IKBY’nin 25 Eylül 2017’de gerçekleştirdiği bağımsızlık referandumunun ardından merkezi hükümete bağlı güçler 16 Ekim 2017’de Kerkük’e girerek kentteki Peşmerge varlığına son vermişti.
Irak ordusu, KDP binasını boşaltarak Kerkük Harekat Komutanlığı karargahına dönüştürdü.
KDP, binanın daha önce parti tarafından kullanıldığını ve partiye geri verilmesini talep etti.
Irak Başbakanı Muhammed Şii el Sudani, 18 Mayıs’ta yapılacak yerel seçimler öncesinde çoğunluğu Şii savaşçılardan oluşan ordu ve birliklerinin kullandığı binanın KDP’ye devredilmesi talimatını vermişti.
Bina, Kürtlerin ağırlıklı olarak yaşadığı Seydere İlçesi’nde yer alıyor.
Es-Sudani’nin Kerkük’teki kararını protesto eden gösteriler 25 Ağustos’ta başladı. Haşdi Şabi birlikleri, KDP güçlerinin geri dönmesini engellemek için binanın önüne çadır kurarak Kerkük-Erbil otoyolunu trafiğe kapattı.
Irak’taki Kürt basını gösteriler için Kerkük bölgesi, başkent Bağdat ve Diyala’dan Arapların kente getirildiğini iddia etti.
Cumartesi günü kentte gösteriler düzenlemeye başlayan Kürtler, Haşdi Şabi’nin genel merkez binası önünde kurulan çadıra doğru yürüyüşe geçti. Güvenlik güçleri Kürt göstericilere ateş açtı. Ateş açanların Haşdi Şabi milisleri olduğu iddia edildi.
Kürt liderlerden sert açıklamalar
Irak Başbakanı Muhammed Şii el Sudani, Cumartesi gecesi Kürdistan Demokrat Partisi (KDP) Lideri Mesut Barzani ve Kürdistan Bölgesel Yönetimi Lideri Neçirvan Barzani ile ayrı bir telefon görüşmesi yaptı.
Es-Sudani’nin ofisinden yapılan yazılı açıklamada; Kerkük’te huzur ve istikrarın korunması, hayat ve güvenliği bozacak her türlü girişimin önlenmesi için acil tedbirlerin alınması gerektiği vurgulandı.

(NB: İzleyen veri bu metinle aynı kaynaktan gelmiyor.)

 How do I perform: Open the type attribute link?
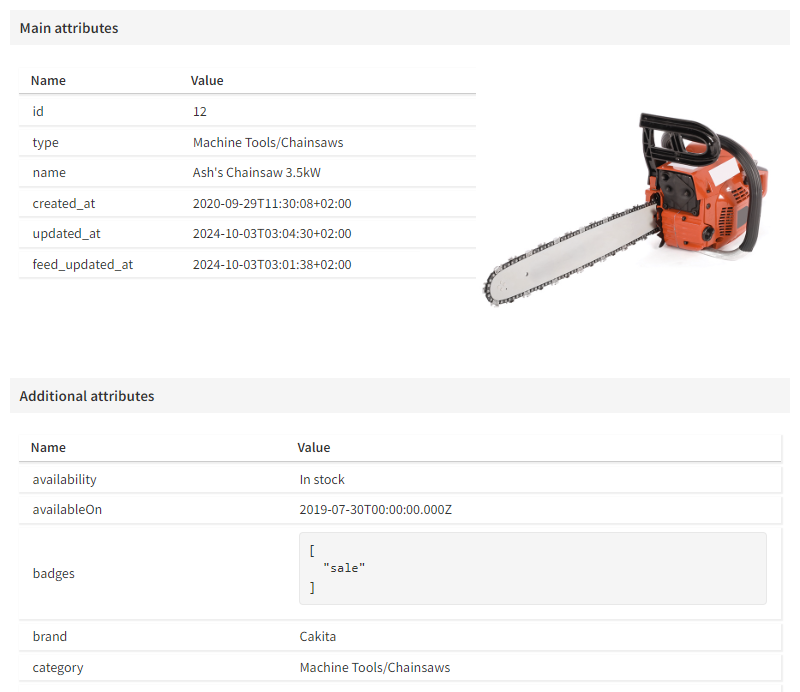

Mesut Barzani, yaptığı yazılı açıklamada, yasa dışı adımların Kerkük’teki tüm etnik gruplar arasında anlaşmazlığa yol açabileceği uyarısında bulundu.

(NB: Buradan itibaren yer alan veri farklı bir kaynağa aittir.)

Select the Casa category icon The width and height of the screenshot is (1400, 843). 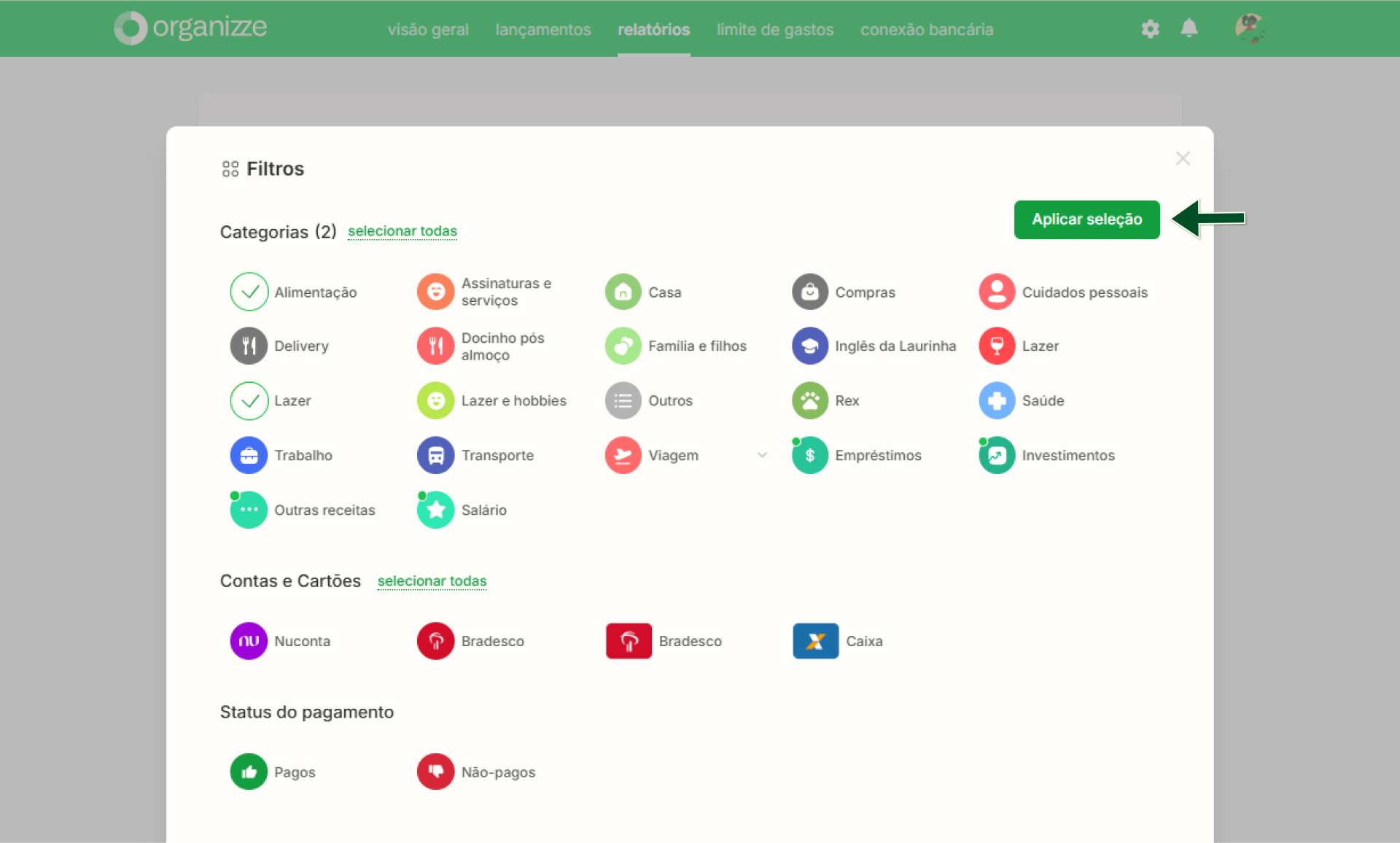(x=623, y=292)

Haşdi Şabi destekçilerinin gösterilerini “yıkıcı ve yasa dışı” olarak nitelendiren Barzani, “Kerkük’te Kürt çocuklarımızın kanını dökmenin bedeli ağır olacaktır.”
Neçrivan Barzani, yaptığı yazılı açıklamada, güvenlik güçlerinin misyonunun kentteki tüm toplulukların güvenliğini ayrım gözetmeksizin korumak olduğunu belirterek, herkese itidal çağrısında bulundu.
Kürdistan Yurtseverler Birliği Genel Başkanı Bafil Talabani, “Fitne ve bölünmelerin önlenmesi ve bu duruma son verilmesi gerekmektedir” diyerek, Kerkük’teki ortak yaşam ve kardeşlik ortamını bozmaya yönelik her türlü girişimi kınadıklarını sözlerine ekledi.
Talabani, “Yaşananları kabul edilemez buluyoruz. Kürt göstericileri öldürenler yargılanmalıdır.” dedi.
Kerkük’te Haşdi Şabi güçleri içinde bazı Türkmen gruplar da bulunuyor.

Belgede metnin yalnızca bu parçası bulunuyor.